**Assignment**.
Only part of the listing is needed, namely the lines from its start through the line with "Given: Open the 人物 character panel icon", and they should be retyped exactly.

Listed entries Block Start

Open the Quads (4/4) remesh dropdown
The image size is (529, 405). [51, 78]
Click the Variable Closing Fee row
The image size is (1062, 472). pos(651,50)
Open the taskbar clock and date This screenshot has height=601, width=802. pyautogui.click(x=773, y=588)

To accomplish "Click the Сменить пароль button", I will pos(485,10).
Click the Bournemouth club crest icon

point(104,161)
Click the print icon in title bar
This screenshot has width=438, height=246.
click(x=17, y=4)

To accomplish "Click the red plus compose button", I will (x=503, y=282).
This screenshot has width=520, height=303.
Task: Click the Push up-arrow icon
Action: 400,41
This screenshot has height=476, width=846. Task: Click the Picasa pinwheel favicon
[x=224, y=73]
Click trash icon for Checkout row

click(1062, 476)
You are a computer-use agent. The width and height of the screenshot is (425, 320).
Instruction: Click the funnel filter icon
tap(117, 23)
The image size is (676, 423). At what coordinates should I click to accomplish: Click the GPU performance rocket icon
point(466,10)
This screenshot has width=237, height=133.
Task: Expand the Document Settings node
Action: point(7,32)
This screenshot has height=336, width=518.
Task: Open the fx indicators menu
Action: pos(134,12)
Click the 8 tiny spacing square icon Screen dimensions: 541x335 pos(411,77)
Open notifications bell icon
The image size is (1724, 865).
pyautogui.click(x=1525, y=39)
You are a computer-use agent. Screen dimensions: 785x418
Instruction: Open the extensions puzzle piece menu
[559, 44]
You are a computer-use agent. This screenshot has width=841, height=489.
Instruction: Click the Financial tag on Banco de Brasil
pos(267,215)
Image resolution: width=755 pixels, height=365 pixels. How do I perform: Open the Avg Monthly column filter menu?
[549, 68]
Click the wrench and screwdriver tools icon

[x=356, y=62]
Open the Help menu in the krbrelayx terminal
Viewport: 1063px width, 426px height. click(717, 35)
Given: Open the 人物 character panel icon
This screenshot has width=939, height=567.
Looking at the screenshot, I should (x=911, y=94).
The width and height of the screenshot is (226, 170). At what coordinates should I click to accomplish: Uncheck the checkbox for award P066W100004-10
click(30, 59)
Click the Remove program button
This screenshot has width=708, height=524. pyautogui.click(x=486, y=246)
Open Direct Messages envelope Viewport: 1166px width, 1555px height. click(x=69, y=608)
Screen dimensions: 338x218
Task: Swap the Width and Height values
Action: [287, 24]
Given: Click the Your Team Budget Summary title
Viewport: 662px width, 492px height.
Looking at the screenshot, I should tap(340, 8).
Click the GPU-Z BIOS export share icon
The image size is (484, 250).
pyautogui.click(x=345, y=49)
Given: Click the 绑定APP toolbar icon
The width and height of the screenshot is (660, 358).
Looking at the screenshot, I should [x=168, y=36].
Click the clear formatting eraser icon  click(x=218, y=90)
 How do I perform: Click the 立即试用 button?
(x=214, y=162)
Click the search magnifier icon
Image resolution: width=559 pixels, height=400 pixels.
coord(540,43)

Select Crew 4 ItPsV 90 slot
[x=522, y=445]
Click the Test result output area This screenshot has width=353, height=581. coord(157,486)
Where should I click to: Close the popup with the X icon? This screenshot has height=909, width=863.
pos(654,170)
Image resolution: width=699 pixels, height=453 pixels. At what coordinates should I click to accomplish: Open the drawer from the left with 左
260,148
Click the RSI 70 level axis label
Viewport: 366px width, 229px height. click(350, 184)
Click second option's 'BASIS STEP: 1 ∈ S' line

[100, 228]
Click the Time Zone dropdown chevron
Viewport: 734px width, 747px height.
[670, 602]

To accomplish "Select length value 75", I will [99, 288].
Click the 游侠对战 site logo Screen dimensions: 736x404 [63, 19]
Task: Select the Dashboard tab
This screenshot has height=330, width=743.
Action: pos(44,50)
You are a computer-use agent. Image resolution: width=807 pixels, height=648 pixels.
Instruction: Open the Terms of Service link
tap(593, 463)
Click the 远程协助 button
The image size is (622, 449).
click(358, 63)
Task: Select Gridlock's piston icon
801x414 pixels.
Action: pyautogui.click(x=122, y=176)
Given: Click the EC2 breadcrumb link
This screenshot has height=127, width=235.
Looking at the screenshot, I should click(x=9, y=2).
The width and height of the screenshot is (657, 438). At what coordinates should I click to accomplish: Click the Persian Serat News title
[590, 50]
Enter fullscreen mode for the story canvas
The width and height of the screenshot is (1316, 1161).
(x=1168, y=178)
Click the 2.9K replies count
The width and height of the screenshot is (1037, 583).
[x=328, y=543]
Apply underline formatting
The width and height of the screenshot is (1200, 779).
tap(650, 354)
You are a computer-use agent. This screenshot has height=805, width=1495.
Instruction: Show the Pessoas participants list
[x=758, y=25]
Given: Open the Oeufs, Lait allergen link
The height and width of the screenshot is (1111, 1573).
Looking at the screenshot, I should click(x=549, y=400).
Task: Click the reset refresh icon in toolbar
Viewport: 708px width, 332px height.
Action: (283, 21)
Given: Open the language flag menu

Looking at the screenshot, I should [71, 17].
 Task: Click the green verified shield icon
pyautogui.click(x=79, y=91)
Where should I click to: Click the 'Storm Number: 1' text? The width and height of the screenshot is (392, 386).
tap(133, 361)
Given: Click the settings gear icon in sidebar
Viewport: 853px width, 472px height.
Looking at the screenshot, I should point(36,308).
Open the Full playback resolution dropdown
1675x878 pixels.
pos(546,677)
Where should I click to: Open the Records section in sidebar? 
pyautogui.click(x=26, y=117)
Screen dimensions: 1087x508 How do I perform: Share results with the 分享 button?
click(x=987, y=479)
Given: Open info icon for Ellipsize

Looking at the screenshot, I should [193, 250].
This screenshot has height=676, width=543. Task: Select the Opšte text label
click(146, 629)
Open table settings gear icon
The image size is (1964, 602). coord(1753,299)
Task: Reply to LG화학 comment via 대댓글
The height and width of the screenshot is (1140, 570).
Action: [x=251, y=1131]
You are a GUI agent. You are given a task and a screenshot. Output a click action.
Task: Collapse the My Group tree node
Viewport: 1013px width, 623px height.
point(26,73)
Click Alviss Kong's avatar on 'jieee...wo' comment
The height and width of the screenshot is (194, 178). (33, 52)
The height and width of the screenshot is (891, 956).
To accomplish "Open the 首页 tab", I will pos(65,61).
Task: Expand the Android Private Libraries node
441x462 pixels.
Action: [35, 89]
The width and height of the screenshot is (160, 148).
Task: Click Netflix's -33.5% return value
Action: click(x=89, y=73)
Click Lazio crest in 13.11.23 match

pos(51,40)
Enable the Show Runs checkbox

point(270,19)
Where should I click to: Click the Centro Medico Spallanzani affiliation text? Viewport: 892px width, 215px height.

Listed entries Block End

**Solution for this task**.
Open the Quads (4/4) remesh dropdown
The image size is (529, 405). [51, 78]
Click the Variable Closing Fee row
The image size is (1062, 472). pos(651,50)
Open the taskbar clock and date This screenshot has height=601, width=802. pyautogui.click(x=773, y=588)

To accomplish "Click the Сменить пароль button", I will pos(485,10).
Click the Bournemouth club crest icon

point(104,161)
Click the print icon in title bar
This screenshot has width=438, height=246.
click(x=17, y=4)

To accomplish "Click the red plus compose button", I will (x=503, y=282).
This screenshot has width=520, height=303.
Task: Click the Push up-arrow icon
Action: 400,41
This screenshot has height=476, width=846. Task: Click the Picasa pinwheel favicon
[x=224, y=73]
Click trash icon for Checkout row

click(1062, 476)
You are a computer-use agent. The width and height of the screenshot is (425, 320).
Instruction: Click the funnel filter icon
tap(117, 23)
The image size is (676, 423). At what coordinates should I click to accomplish: Click the GPU performance rocket icon
point(466,10)
This screenshot has width=237, height=133.
Task: Expand the Document Settings node
Action: point(7,32)
This screenshot has height=336, width=518.
Task: Open the fx indicators menu
Action: pos(134,12)
Click the 8 tiny spacing square icon Screen dimensions: 541x335 pos(411,77)
Open notifications bell icon
The image size is (1724, 865).
pyautogui.click(x=1525, y=39)
You are a computer-use agent. Screen dimensions: 785x418
Instruction: Open the extensions puzzle piece menu
[559, 44]
You are a computer-use agent. This screenshot has width=841, height=489.
Instruction: Click the Financial tag on Banco de Brasil
pos(267,215)
Image resolution: width=755 pixels, height=365 pixels. How do I perform: Open the Avg Monthly column filter menu?
[549, 68]
Click the wrench and screwdriver tools icon

[x=356, y=62]
Open the Help menu in the krbrelayx terminal
Viewport: 1063px width, 426px height. click(717, 35)
Given: Open the 人物 character panel icon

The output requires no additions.